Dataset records
== Segment start ==

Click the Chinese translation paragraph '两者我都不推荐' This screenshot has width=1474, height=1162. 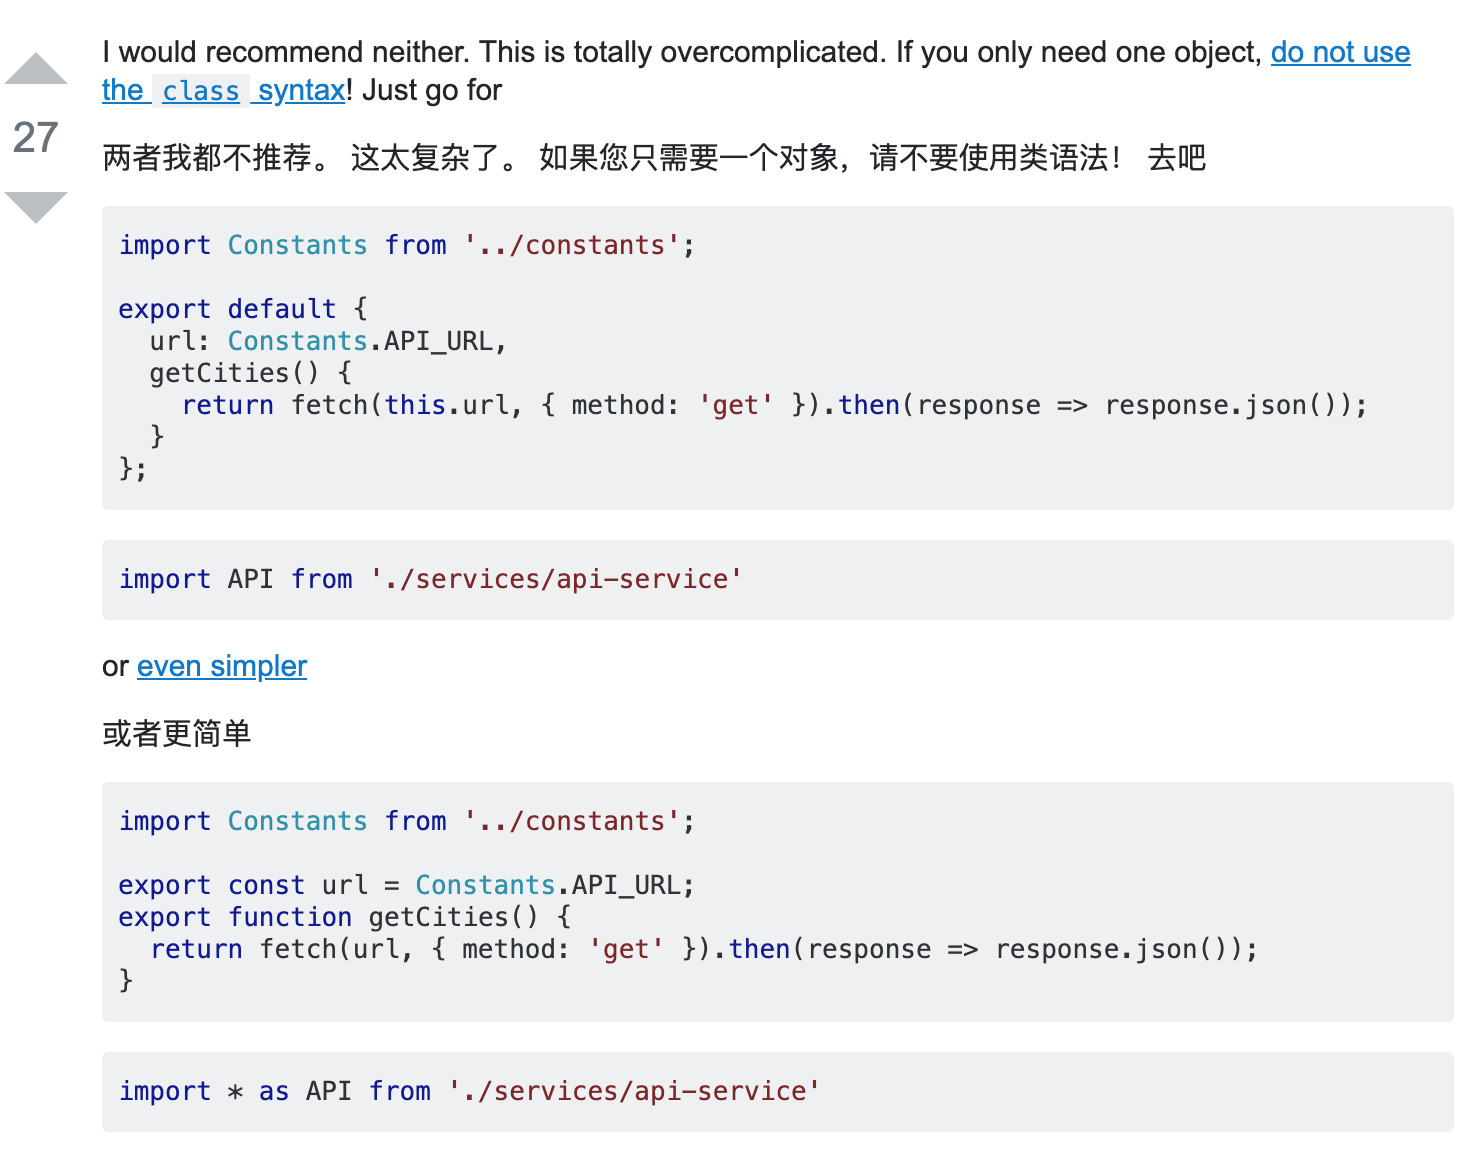(654, 158)
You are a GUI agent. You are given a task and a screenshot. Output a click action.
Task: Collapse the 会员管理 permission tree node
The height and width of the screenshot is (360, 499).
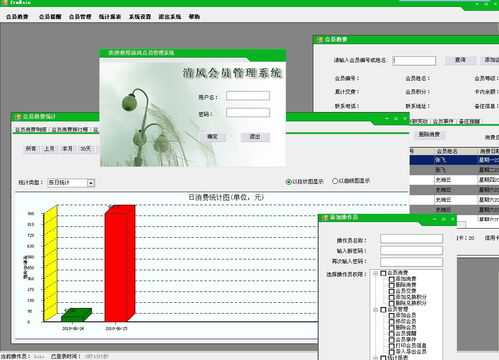click(x=375, y=310)
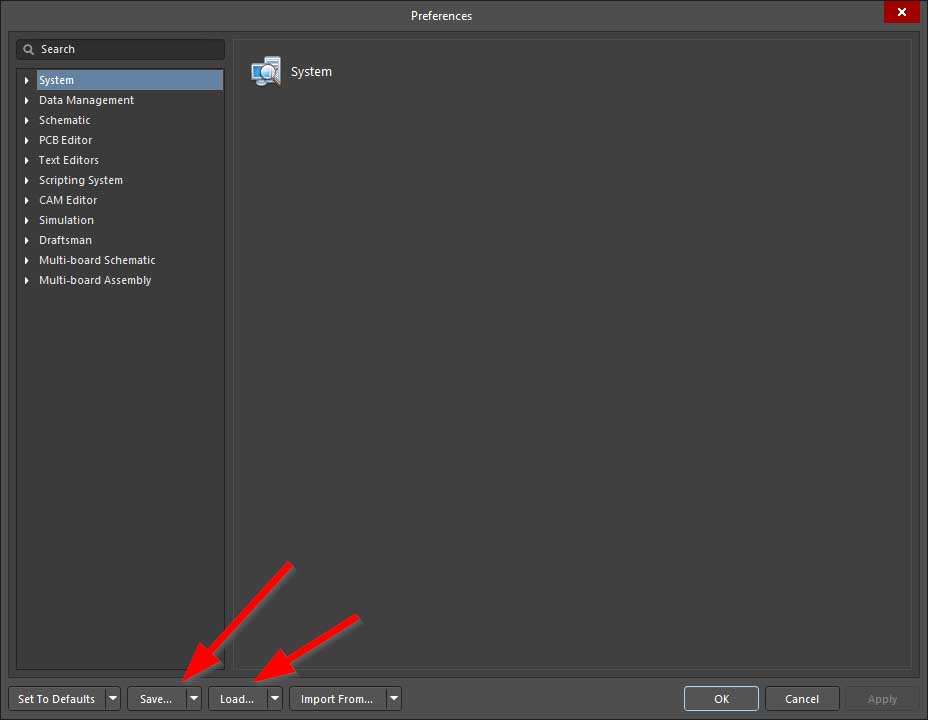Open the Set To Defaults dropdown arrow
928x720 pixels.
(113, 699)
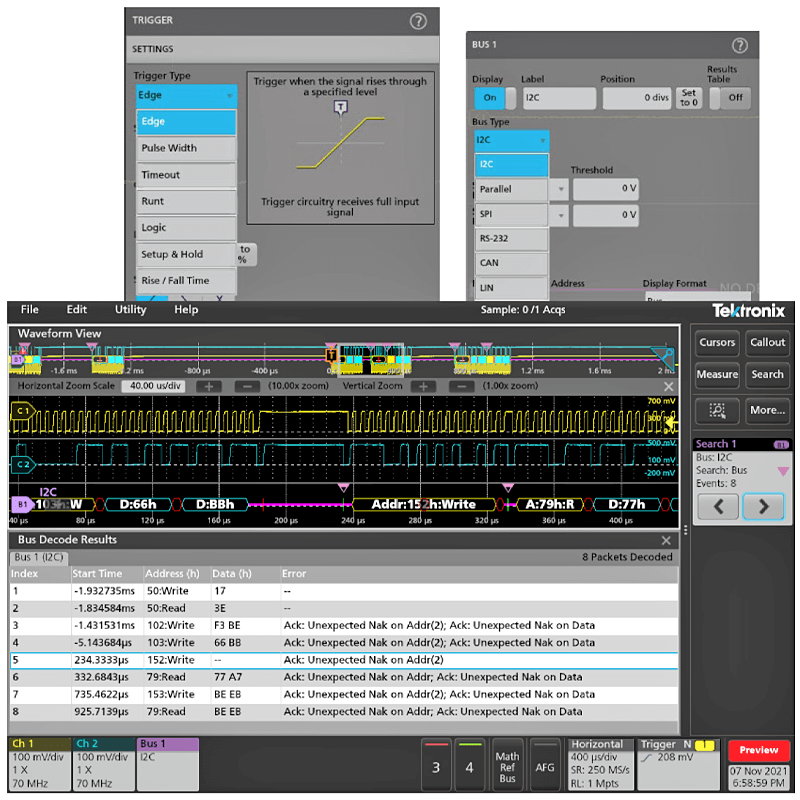
Task: Toggle the Results Table Off switch
Action: coord(730,98)
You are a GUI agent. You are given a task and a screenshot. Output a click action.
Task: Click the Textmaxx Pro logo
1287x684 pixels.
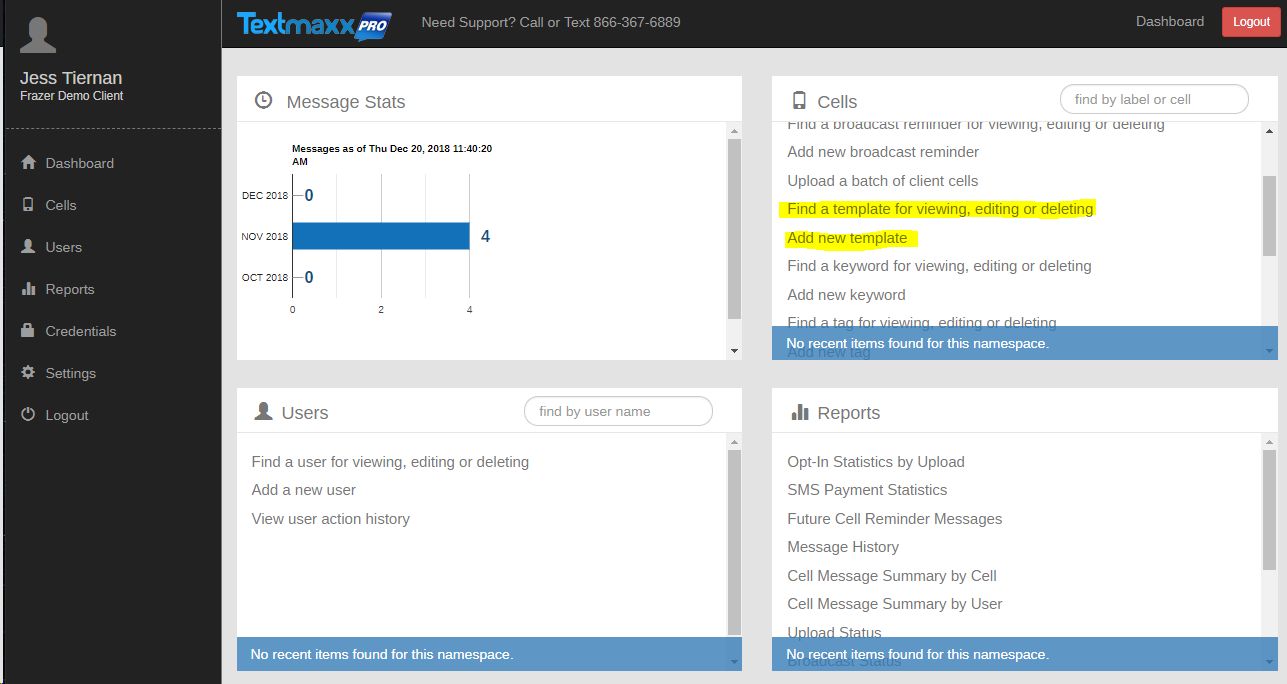click(314, 23)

== Segment end ==

=== DIRECTIONS ===
Which lines run from the one containing "Task: Collapse the 会员管理 permission tree node" through the last line of the entries above? Output them exactly, both ends included, with no pictures.

=== EXERCISE OUTPUT ===
Task: Collapse the 会员管理 permission tree node
The height and width of the screenshot is (360, 499).
click(x=375, y=310)
Open the Set To Defaults dropdown arrow
928x720 pixels.
(113, 699)
Task: Toggle the Results Table Off switch
Action: coord(730,98)
You are a GUI agent. You are given a task and a screenshot. Output a click action.
Task: Click the Textmaxx Pro logo
1287x684 pixels.
click(314, 23)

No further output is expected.